PROBLEM: Set down, please, the line that contains "The height and" and every line that follows it to the end of the records, exactly; do not include pictures.

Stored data
★ ★ ★ ★ ★

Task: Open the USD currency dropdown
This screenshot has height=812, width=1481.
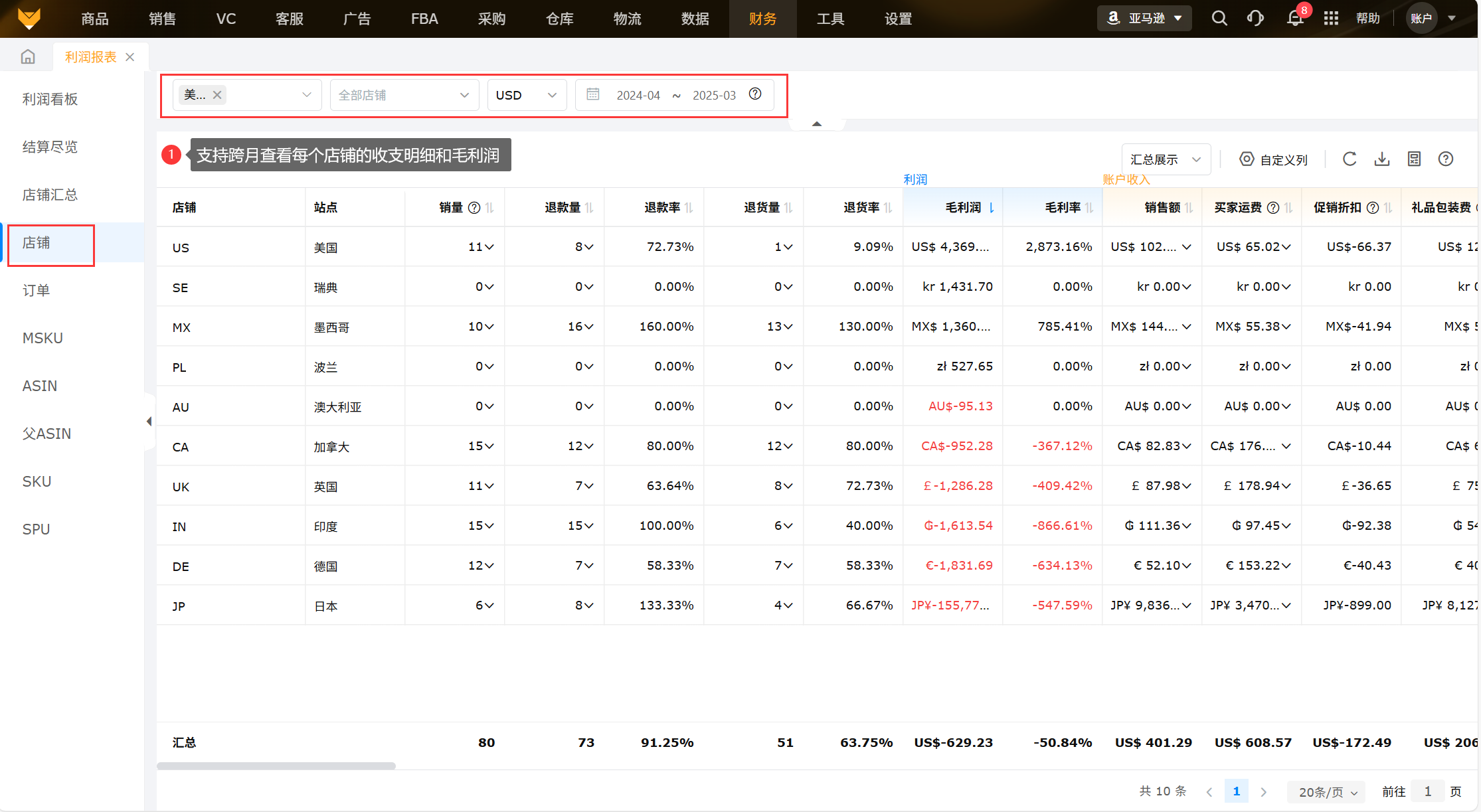Action: pyautogui.click(x=527, y=95)
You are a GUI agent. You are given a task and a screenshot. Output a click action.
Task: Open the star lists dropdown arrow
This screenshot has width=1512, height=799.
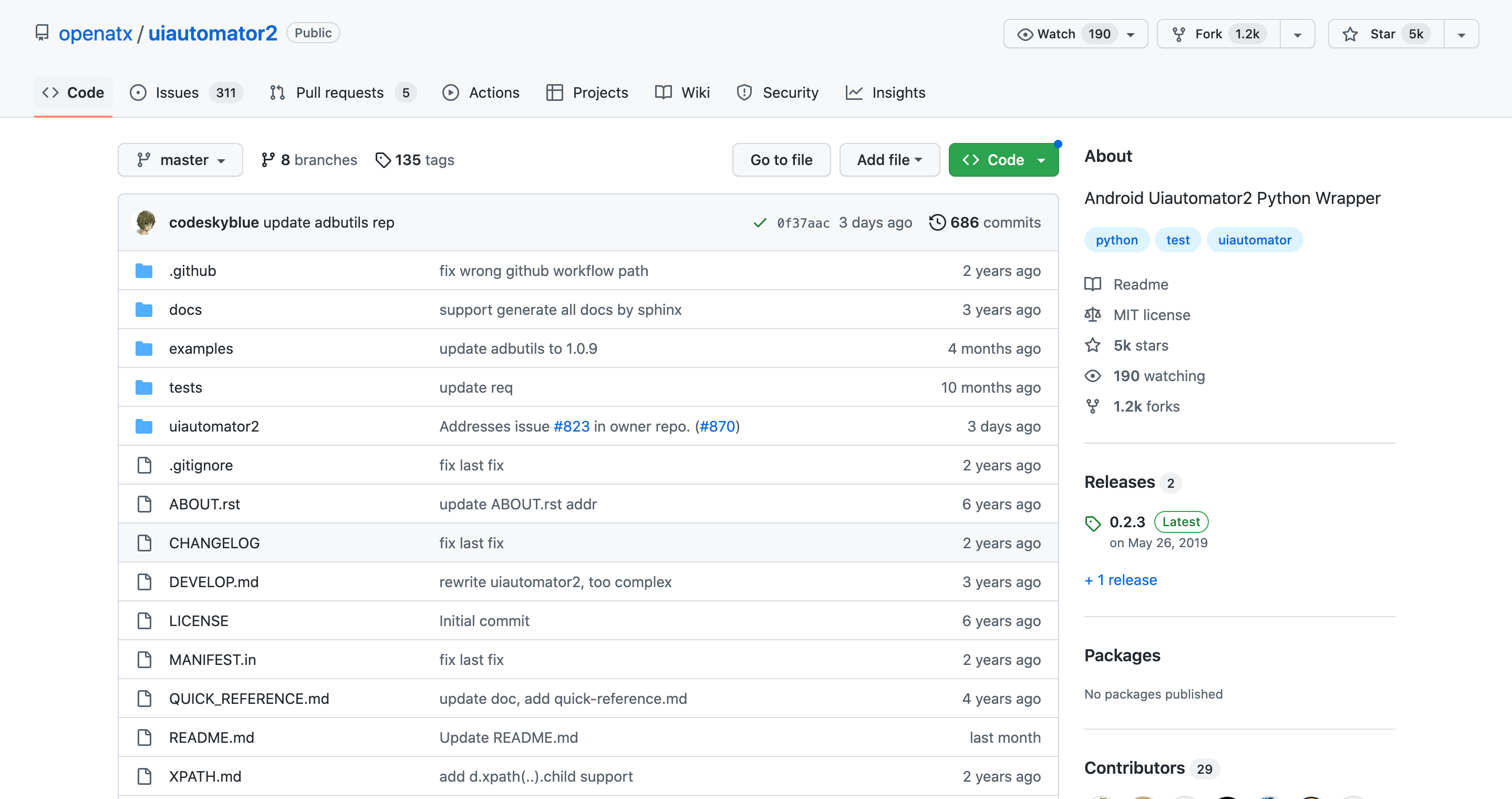click(1461, 34)
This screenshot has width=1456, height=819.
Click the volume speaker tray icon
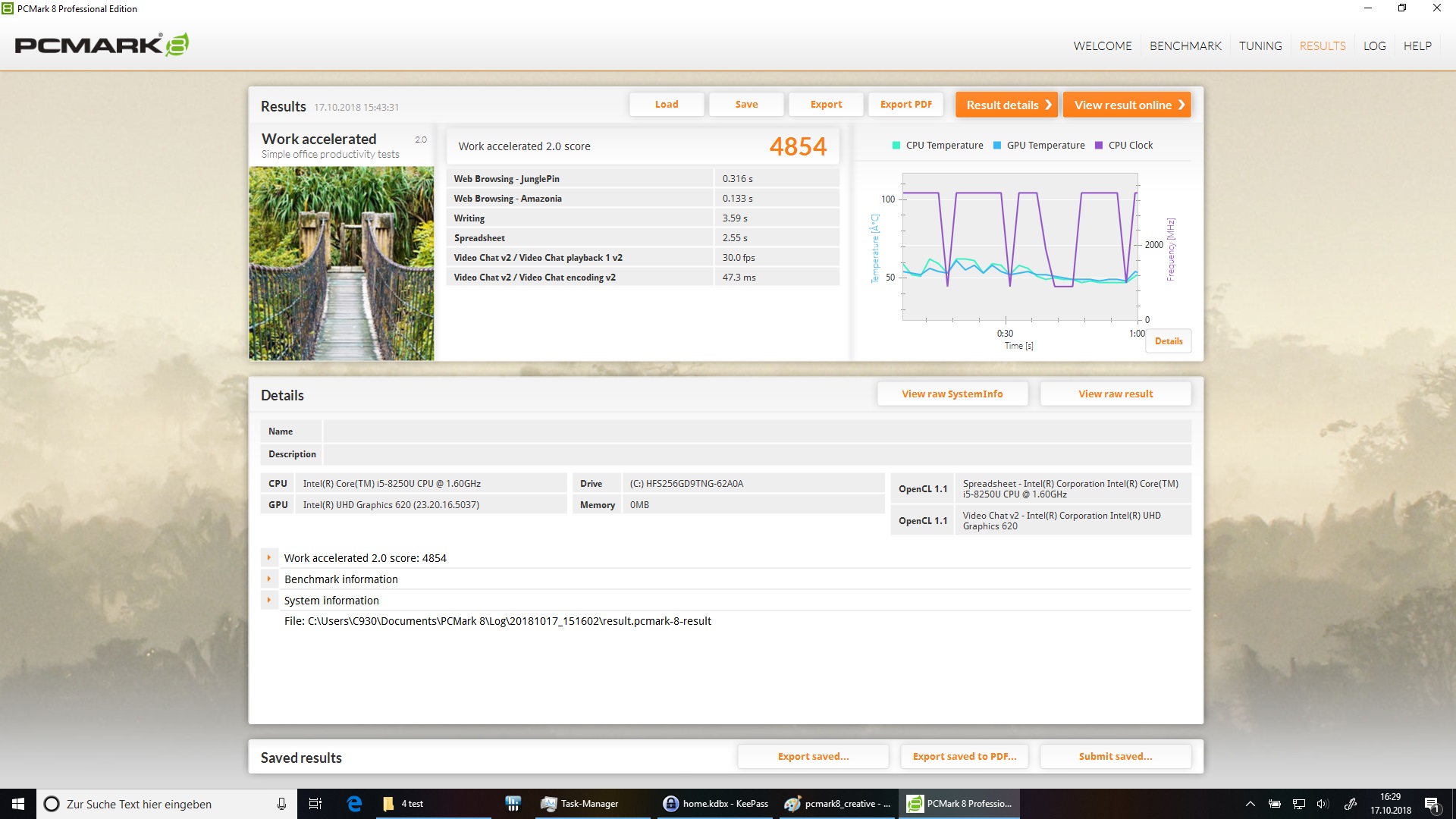click(x=1323, y=804)
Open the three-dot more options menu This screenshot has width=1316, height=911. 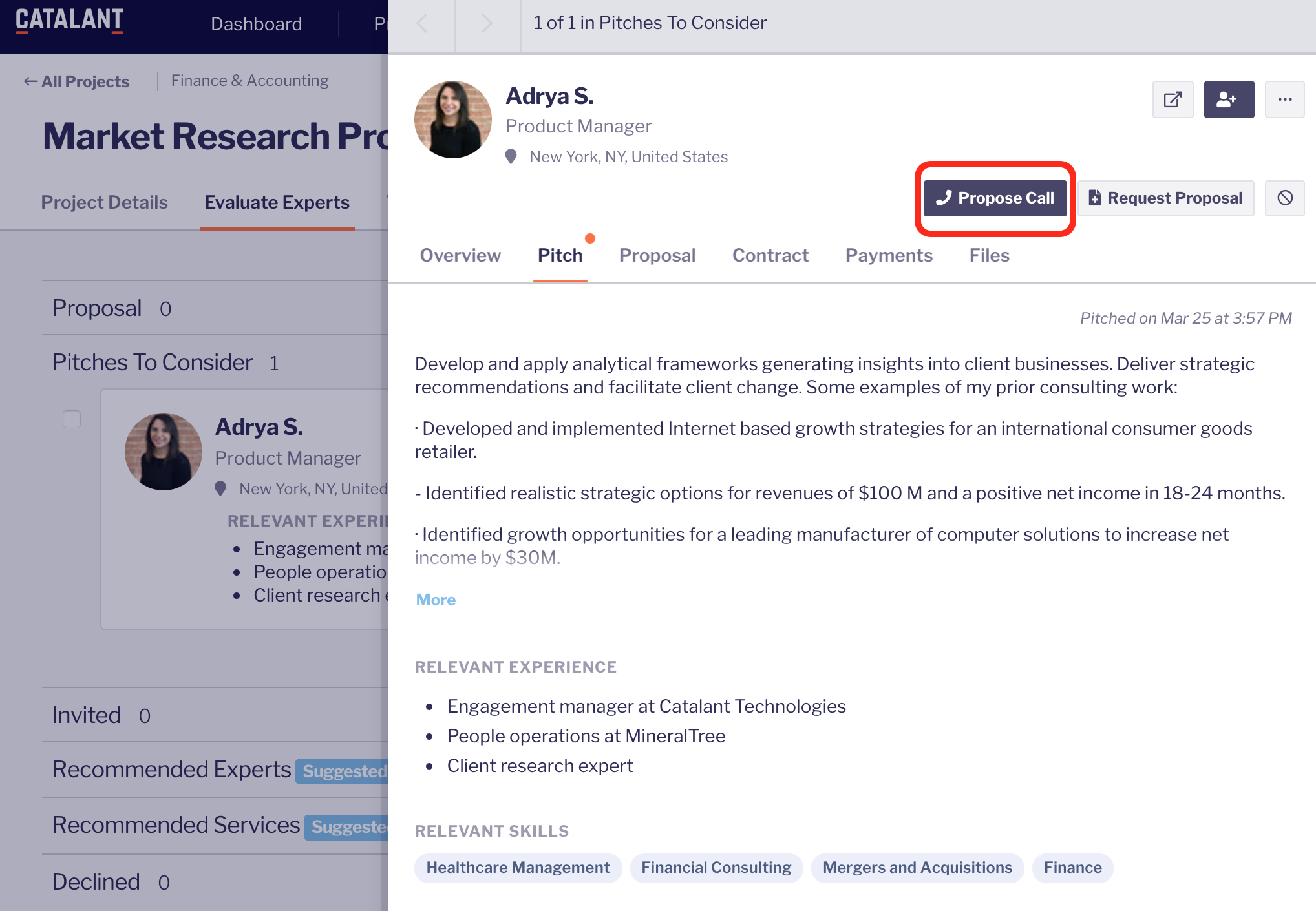tap(1284, 99)
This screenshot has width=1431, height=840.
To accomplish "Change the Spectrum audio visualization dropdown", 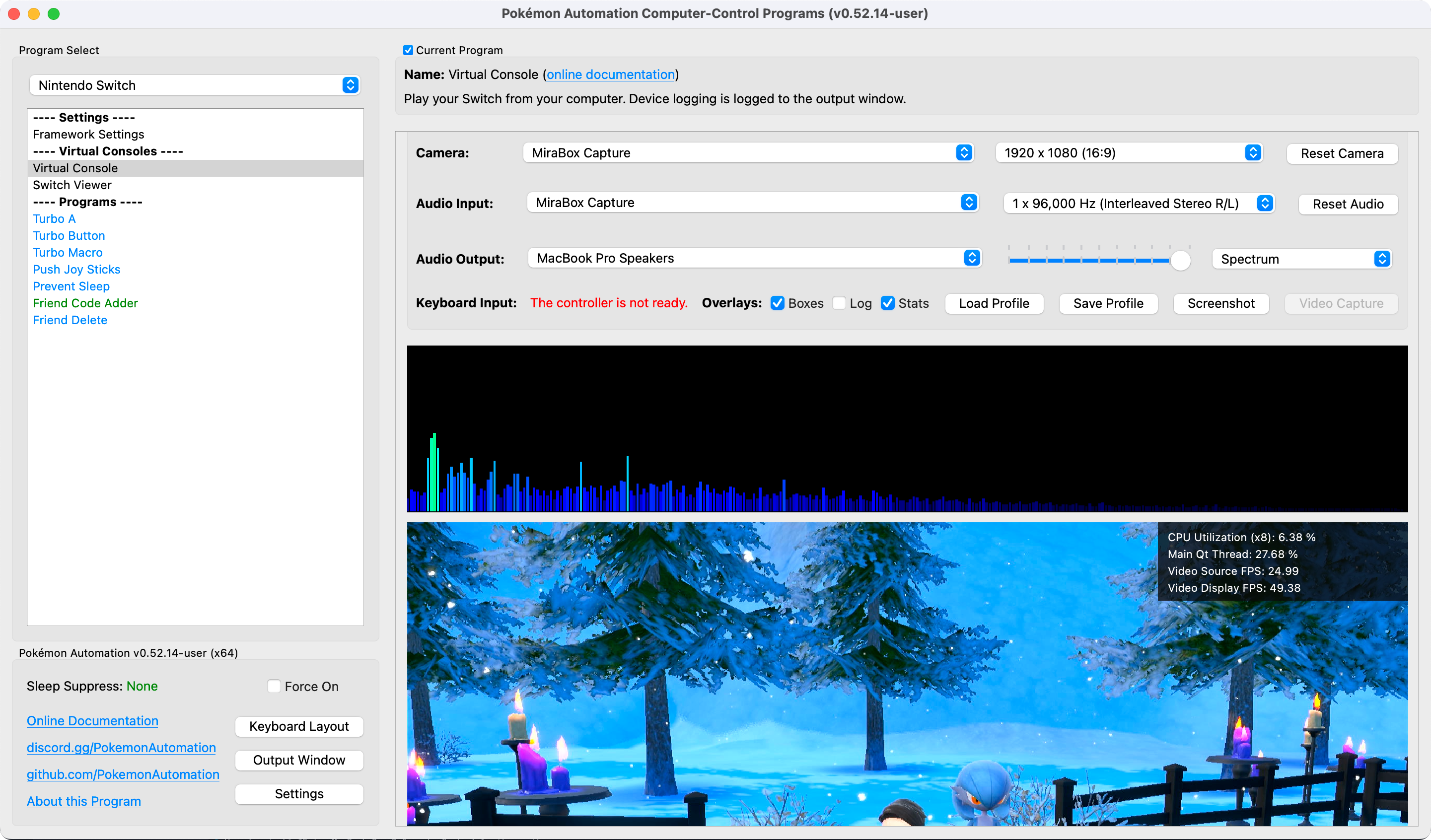I will pos(1301,259).
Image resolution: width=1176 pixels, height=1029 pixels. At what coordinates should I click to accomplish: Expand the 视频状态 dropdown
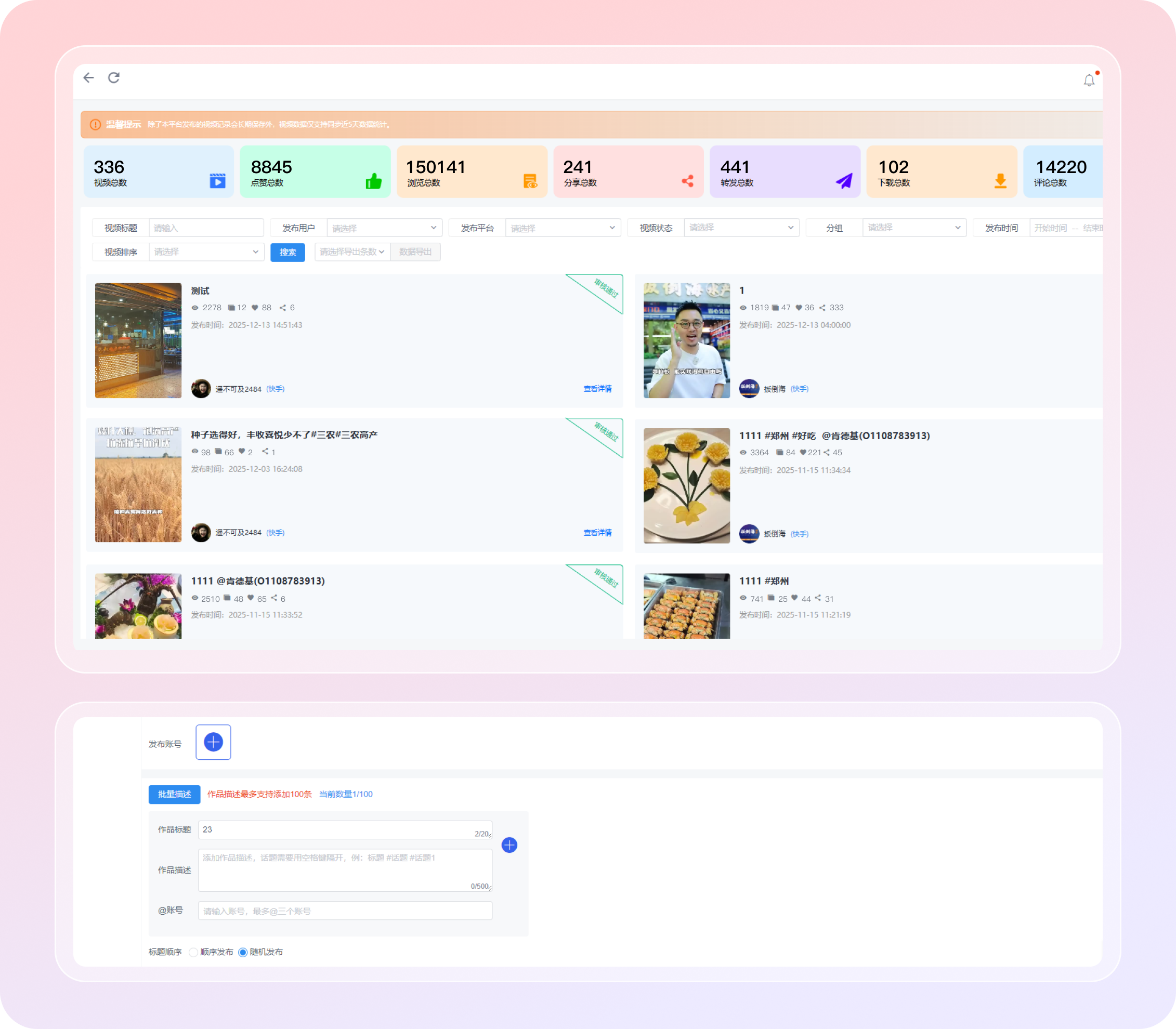[x=741, y=228]
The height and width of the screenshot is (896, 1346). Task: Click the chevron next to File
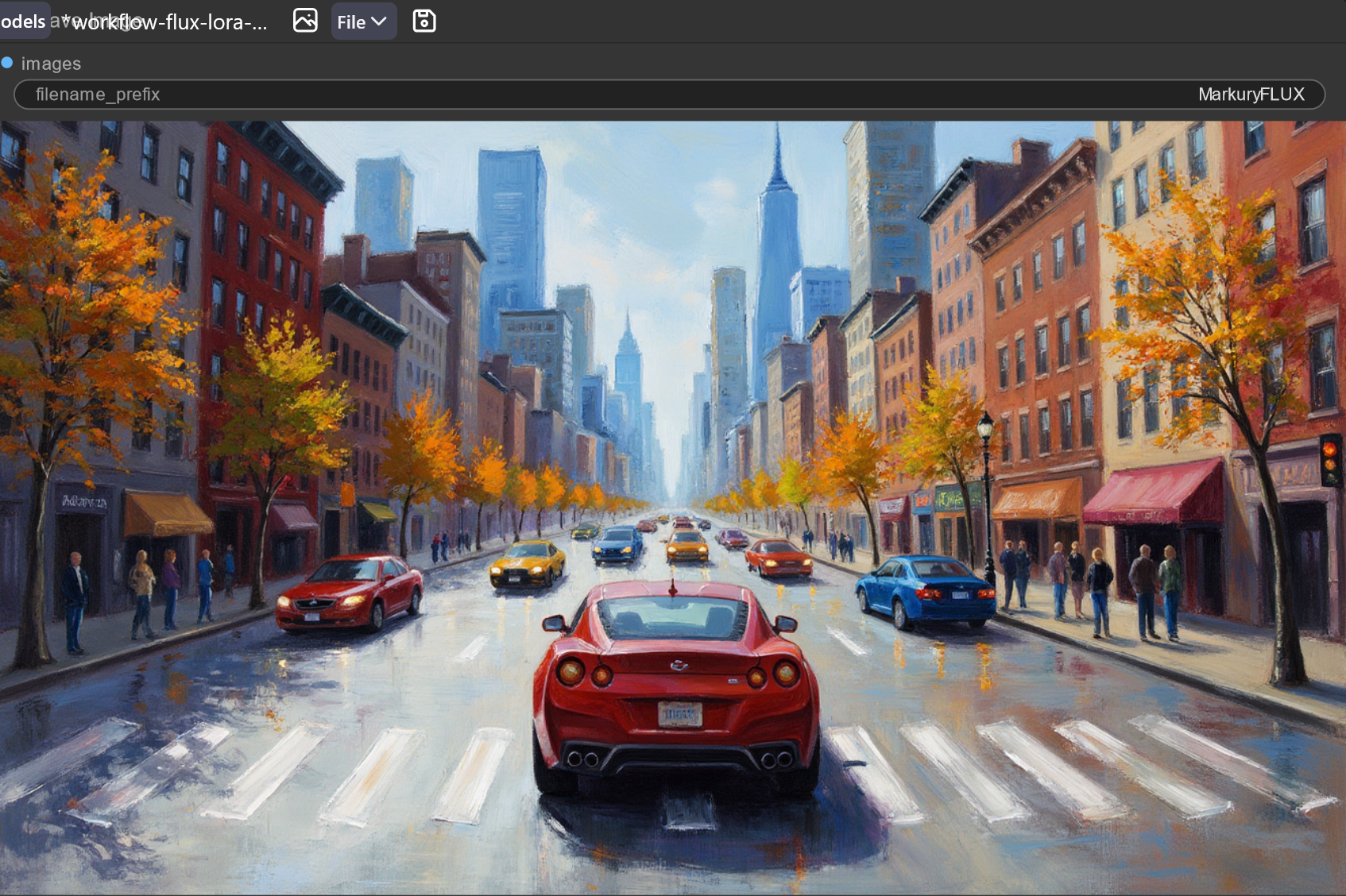click(x=380, y=21)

★ ★ ★ ★ ★

EXERCISE RESPONSE:
The height and width of the screenshot is (896, 1346). Task: Click the chevron next to File
click(x=380, y=21)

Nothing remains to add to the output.